[Provided data]

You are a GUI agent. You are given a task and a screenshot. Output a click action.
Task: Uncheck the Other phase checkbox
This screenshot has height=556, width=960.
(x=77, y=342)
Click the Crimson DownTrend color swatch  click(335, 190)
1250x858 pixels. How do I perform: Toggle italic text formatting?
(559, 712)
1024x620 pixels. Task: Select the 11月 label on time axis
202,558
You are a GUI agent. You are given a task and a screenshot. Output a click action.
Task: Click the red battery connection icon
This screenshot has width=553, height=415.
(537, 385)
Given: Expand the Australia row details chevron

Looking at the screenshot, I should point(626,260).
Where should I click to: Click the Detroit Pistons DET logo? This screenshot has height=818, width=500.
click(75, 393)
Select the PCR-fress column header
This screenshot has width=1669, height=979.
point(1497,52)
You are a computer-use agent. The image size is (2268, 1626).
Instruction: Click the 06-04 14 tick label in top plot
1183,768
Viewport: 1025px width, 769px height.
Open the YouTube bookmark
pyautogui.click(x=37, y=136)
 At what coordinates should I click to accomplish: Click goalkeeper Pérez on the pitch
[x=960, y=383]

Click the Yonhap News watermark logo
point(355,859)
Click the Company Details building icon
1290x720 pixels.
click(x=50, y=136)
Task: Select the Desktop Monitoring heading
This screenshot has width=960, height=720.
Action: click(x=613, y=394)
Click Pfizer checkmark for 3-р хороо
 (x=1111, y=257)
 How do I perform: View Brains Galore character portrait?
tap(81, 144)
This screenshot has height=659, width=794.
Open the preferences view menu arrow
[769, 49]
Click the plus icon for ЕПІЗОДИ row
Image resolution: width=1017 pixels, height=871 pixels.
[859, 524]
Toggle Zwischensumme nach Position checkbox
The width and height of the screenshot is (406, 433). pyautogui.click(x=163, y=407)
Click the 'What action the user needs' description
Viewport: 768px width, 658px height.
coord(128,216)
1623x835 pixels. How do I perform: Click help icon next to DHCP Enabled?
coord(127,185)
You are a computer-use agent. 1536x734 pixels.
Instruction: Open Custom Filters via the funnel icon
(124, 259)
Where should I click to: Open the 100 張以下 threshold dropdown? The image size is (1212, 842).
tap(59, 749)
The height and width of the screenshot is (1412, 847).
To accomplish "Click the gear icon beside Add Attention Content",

[/Provided data]

• _Task brief_
Set every line down again exactly. Begin with the first line of the entries and finish with the line containing "Click the Crimson".

• _Exercise result_
You are a GUI agent. You are given a task and a screenshot. Output a click action.
Task: Uncheck the Other phase checkbox
This screenshot has height=556, width=960.
(x=77, y=342)
Click the Crimson DownTrend color swatch  click(335, 190)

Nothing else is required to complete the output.